Not to worry, we have Deputy Mayor for Public Safety and Justice Lindsey Appiah on the case! She'll get to the root of the problem.

Giant isn't doing enough.

Theft and violence is an issue in the area around the store, said Lindsey Appiah, deputy mayor for public safety and justice, who was among the officials touring store on Thursday. But having access to a grocery store is "important for public health purposes," so her office plans to work with Giant to find solutions.

Holding private corporations responsible for the complete failure of government officials to provide the most basic of services (the successful provision of which is the only justification for their existence) is a thing now.

Appiah is, of course, fully qualified to tackle the crime issue, having spent most of her career in the District of Columbia at the Department of Youth Rehabilitation Services and, before arriving in DC, working in the Department of Children's Services in the Tennessee Office of the Attorney General.

(Okay, so maybe she's not the best choice to tackle crime, but if you need a baby sitter, probably your go-to.)

DC is not the only metro area getting hit with rampant retail theft. It's a nationwide problem.

Where I live, right across the river from DC in Arlington, VA, things aren't as bad yet, but the trajectory isn't promising. The Giant closest to my house has started checking receipts as people leave (mostly in the self checkout, and mostly targeted at youths) while another I frequent further from my house has posted a security guard at one entrance, and turned another entrance into an emergency exit only. Not long ago, my son was at a Walgreens not far from our house with a friend where they witnessed some blatant shoplifting. His friend told the store clerk. The clerk just shrugged. At a nearby 7-11 he and a friend came across some altercation that involved the store clerk threatening a crazy guy with, I kid you not, a pizza spatula.

Beyond retail theft (and I'll note as an aside, random crazy homeless people wandering about) is general hooliganism. Our area has an increasing problem with gangs of ATVS, dirt bikes, and other non-street-legal vehicles driven by unlicensed youths, taking over major streets. It started in the District and some other nearby counties, and now Arlington.
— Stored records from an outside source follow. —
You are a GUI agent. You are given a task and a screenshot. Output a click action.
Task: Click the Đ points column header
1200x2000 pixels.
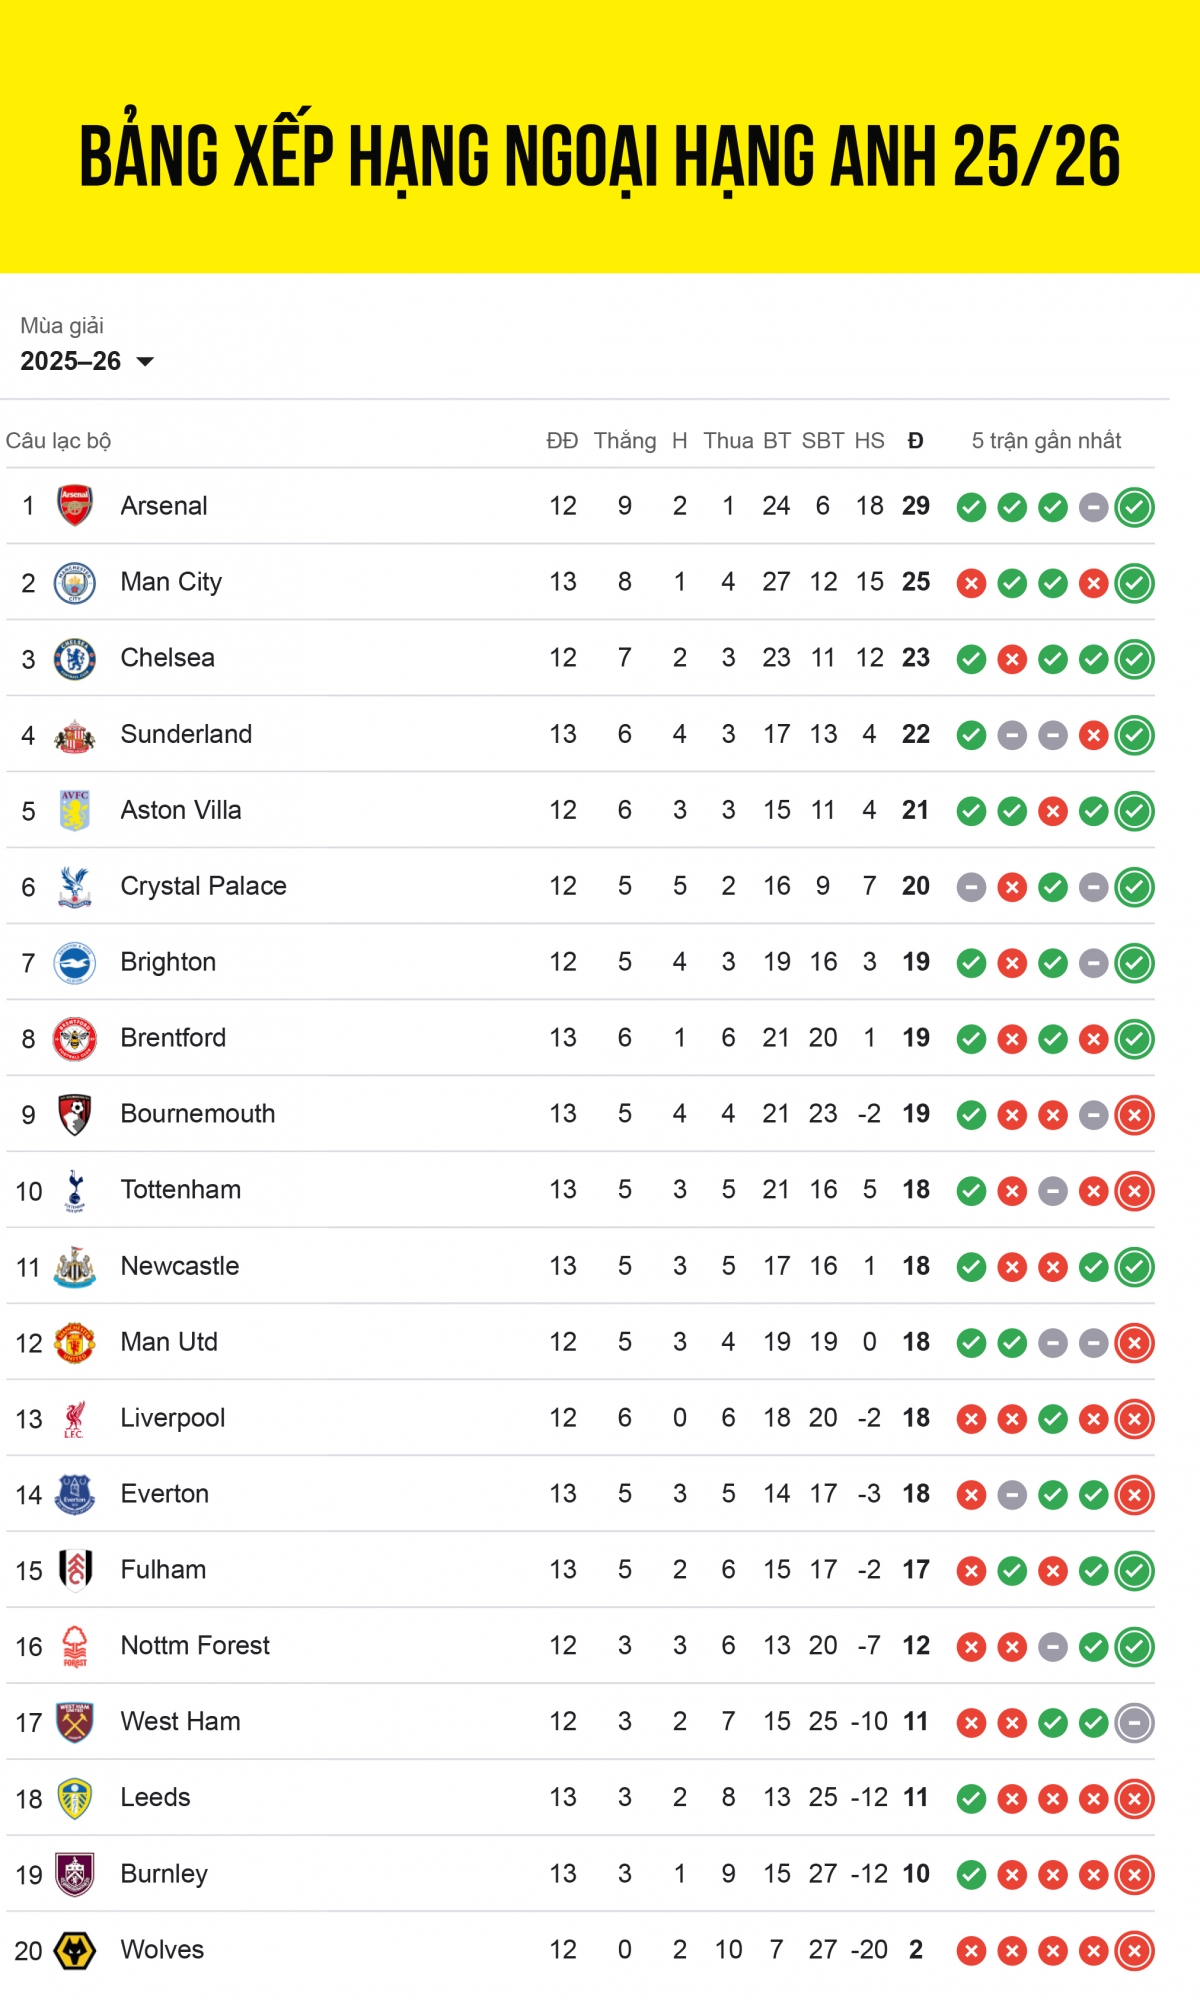click(915, 441)
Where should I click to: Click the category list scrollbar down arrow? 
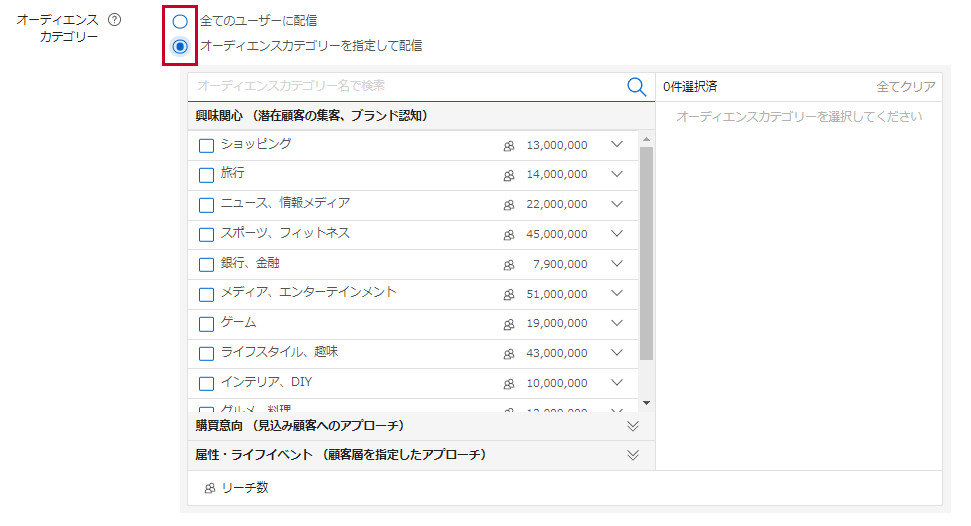tap(646, 403)
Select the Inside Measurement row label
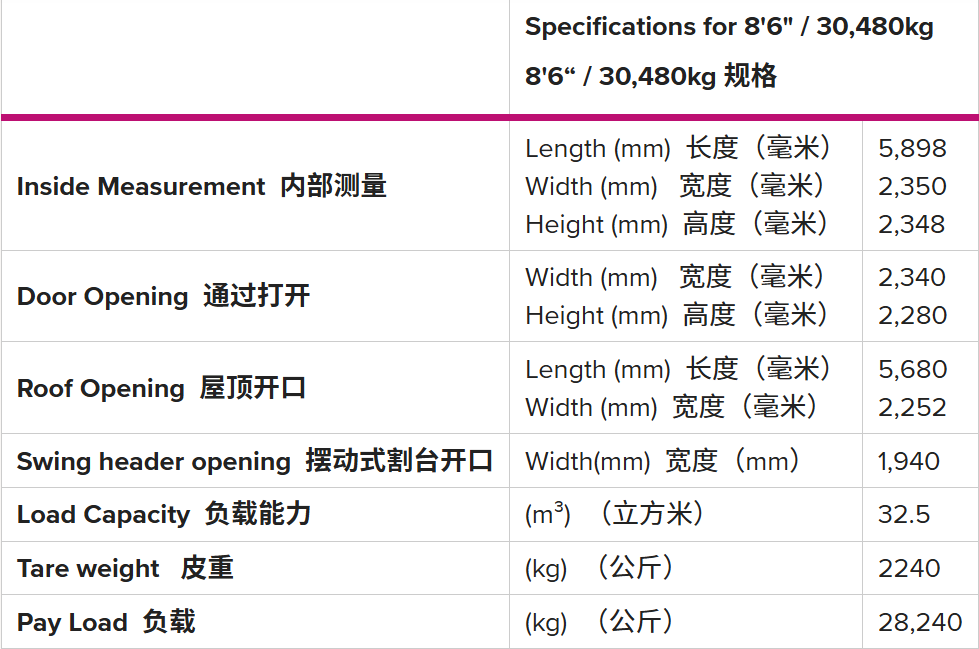Image resolution: width=979 pixels, height=649 pixels. (202, 187)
How do they get away with this?

We let them.

This commenter nailed it.

Looks folks, it is pretty simple. These guys do this crap because they know the police will do nothing but "escort" them around. In the video posted on Twitter they all run a red light, no penalty though! Too many of them! One guy is even doing a selfie of the cops chasing him! What about "vision zero"? Think these guys give a crap about that? What is going to stop them from doing this next week? Answer: nothing... right now Arlington basically is content to do the same ole stuff that doesn't work. That is why folks are upset. I am no expert in public safety, but I can't believe we are really powerless to stop what has been going on.

There has been a lot of push back, mainly from liberal arts professors, against the "broken window" theory of policing, wherein you have law enforcement vigorously enforce the little things, the better to stave off the escalation of crime.

But the broken window theory is something I think many of us have lived through, and seen with our own eyes, maybe even indulged in ourselves. If you signal to people that it's basically okay to deface public buildings, assault people, and shoplift, they are going to do those things, and they will keep pushing the line. Point of fact: That incident in Arlington with the ATVs ended in a shooting at a gas station just to the south in Alexandria.

There is such a thing as excessively aggressive policing, and you have to closely monitor any group of people in whom you vest the authority over others, but there is certainly such a thing as excessively passive policing.

Giant is not responsible for criminal gangs looting their shelves of brand-name household items.

The government that gives them a wink and a nod is.

And we already know how that story ends.